The following is a guest post by Sebastian Heine, Chief Risk and Compliance Officer at Noordstake.
In the rapidly evolving landscape of digital finance, the rise of crypto assets has introduced unprecedented challenges and opportunities for regulators providing proactive frameworks around the world. The European Union is the largest government body to have done this through the EU Crypto asset markets regulations (MiCAR) regulations; However, it is now at a critical juncture and faces the task of coping with the complexity introduced by non-custodial crypto asset service providers.
Non-custodial crypto asset service providers, often operating in the decentralized finance (DeFi) sector, offer services related to crypto assets without actually taking custody of the assets themselves. These crypto asset service providers now represent a significant and growing segment of the crypto finance ecosystem, managing approximately $100 billion in locked value, according to defillama.com/.
MiCAR, which aims to introduce a harmonized prudential and business conduct framework for crypto asset services, defines CAS providers as legal entities or other enterprises engaged in professionally offering one or more crypto asset services to customers. The regulation outlines various types of crypto asset services, including the operation of trading platforms, custody and management of crypto assets, and advice on crypto assets, among others.
However, MiCAR’s current definitions and provisions do not include non-custodial crypto asset service providers. This omission highlights a critical gap in the EU regulatory framework, as the definitions within MiCAR and their interrelationships with other regulatory policies mean that non-custodial crypto asset service providers are not required to comply with anti-money laundering – or sanction laws to follow and therefore major loopholes for financial crime.
Without the obligation to operate under and comply with EU Anti-Money Laundering (AML) legislation or the MiCAR, these entities operate in a space where the potential for fraud, financial loss and illicit financial activity is significantly increased for investors and consumers.
Innovation before prudence
The rise of non-custodial crypto asset service providers is a testament to the innovative spirit of digital finance. However, this innovation has outpaced the speed at which current regulatory frameworks are updated. As a result, the European Union, with its commitment to consumer protection and financial stability, is now faced with the need to address these shortcomings.
A core debate is whether non-custodial providers should be subject to AML legislation. The Financial Action Task Force (FATF) recognizes the potential illegal risks of DeFi, while the EU proposal excludes these entities, leaving gaps. Similarly, the European Banking Authority (EBA) guidelines also highlight the AML risks associated with transactions from Crypto Asset Service Providers (CASPs).
In particular, the EBA highlights the risks associated with transactions involving transfers to or from self-hosted addresses, decentralized platforms, or transfers involving crypto asset service providers that are not authorized or regulated.

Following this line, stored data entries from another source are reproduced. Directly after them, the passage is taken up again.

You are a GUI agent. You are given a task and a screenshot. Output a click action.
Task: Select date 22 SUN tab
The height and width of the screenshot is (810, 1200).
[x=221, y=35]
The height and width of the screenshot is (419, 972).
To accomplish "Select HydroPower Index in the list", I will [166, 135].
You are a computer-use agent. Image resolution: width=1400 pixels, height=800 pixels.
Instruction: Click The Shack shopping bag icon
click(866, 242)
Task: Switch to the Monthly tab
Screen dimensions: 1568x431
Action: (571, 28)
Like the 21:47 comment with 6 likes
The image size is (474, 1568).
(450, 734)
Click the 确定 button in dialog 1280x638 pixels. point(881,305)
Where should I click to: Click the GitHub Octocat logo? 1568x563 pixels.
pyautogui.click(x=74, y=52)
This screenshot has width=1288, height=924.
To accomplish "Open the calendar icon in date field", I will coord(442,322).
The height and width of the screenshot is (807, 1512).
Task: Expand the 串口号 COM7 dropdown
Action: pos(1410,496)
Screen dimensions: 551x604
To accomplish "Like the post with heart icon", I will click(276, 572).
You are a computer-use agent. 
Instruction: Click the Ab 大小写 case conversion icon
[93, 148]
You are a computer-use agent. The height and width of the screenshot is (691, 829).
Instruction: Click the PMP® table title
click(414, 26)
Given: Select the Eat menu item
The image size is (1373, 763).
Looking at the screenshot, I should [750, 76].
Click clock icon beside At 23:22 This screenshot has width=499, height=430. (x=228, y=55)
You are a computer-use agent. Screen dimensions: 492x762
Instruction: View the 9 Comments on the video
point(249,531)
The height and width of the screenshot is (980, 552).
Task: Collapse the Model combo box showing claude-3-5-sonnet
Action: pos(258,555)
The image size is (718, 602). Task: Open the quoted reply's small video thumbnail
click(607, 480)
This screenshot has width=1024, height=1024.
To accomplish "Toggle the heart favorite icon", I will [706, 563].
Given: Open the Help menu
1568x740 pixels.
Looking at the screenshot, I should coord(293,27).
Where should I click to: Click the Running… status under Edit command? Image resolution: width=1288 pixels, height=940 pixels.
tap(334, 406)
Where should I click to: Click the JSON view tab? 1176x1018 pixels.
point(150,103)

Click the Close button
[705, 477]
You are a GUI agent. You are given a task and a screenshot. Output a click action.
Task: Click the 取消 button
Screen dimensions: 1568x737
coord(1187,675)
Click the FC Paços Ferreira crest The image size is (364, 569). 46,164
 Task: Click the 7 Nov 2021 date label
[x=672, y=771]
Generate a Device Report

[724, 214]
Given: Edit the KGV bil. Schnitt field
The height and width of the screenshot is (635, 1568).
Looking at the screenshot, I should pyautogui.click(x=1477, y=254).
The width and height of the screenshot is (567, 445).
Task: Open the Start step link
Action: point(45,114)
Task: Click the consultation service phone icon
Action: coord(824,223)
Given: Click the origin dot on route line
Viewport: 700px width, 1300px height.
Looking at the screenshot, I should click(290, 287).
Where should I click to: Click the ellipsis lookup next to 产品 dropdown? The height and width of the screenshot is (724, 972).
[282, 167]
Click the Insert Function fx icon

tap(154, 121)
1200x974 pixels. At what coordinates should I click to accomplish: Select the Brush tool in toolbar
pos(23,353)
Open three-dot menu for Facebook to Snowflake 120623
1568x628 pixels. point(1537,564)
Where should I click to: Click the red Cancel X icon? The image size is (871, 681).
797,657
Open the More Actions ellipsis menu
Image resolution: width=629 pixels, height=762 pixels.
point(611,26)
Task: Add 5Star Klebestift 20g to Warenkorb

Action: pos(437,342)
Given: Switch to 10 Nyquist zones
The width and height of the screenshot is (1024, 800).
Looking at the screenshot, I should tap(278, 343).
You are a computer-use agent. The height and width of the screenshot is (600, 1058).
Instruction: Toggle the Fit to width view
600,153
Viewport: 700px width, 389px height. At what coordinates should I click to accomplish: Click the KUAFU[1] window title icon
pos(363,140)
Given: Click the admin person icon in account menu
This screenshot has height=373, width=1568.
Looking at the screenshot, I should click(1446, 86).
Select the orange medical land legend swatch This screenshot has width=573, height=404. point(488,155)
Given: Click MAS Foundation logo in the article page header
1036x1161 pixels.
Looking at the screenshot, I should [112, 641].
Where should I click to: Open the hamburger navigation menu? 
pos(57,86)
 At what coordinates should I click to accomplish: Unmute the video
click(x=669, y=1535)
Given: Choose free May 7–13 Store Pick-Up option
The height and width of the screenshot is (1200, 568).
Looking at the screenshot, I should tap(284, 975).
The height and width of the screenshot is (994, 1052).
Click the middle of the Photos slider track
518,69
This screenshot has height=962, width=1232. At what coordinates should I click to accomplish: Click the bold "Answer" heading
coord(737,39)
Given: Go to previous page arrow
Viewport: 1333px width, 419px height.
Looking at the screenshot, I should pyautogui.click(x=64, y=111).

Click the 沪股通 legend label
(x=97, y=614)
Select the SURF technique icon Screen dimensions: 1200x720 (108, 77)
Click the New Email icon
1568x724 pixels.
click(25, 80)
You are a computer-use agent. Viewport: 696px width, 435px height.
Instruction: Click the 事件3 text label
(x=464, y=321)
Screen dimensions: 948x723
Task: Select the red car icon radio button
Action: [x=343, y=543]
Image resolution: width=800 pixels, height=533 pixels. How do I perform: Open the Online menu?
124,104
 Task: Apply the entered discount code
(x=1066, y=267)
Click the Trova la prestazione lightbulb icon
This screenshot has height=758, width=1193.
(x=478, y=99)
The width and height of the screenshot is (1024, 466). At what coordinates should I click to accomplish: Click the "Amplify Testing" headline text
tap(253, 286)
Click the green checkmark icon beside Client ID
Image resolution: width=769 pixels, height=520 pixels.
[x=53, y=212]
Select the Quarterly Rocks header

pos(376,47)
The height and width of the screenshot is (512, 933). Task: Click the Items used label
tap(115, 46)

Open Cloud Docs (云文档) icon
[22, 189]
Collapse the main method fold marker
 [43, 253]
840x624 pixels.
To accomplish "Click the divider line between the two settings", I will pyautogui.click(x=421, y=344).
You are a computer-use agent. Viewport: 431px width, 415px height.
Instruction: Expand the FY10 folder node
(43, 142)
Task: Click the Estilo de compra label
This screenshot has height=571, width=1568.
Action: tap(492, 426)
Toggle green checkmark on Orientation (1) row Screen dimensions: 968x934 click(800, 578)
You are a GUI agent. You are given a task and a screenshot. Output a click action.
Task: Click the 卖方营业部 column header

While the MiCAR framework is a cornerstone of the EU strategy for the regulation of crypto assets, it mainly focuses on providers that hold client assets in custody or operate within traditional financial models. As such, it ignores a significant portion of the crypto asset ecosystem.
This underlines the urgent need for a more comprehensive and forward-looking regulatory framework such as MiCAR 2 and an updated AML regulation. These exclusions were done at the time to push back on hard-to-discuss topics like DeFi regulation, but ultimately only delayed these discussions while providing no path to compliance.
Charting a safe path
The regulation of cryptocurrencies is not a challenge unique to the European Union. It is a global business that requires international cooperation and harmonization of standards to effectively manage the risks associated with digital finance. The insights from international organizations will be invaluable as we navigate the challenges and opportunities presented by this dynamic sector.
The European Commission is currently tasked with producing a report to assess the benefits and challenges of DeFi, which could potentially lead to future legislation. This move is part of a broader, cautious approach to regulating emerging crypto sectors, prioritizing insight and market evolution over immediate comprehensive regulation.
Therefore, it only seems to be a matter of when non-custodial platforms offering services such as staking will require additional AML and risk management for consumer protection, but for now the two-class system will remain.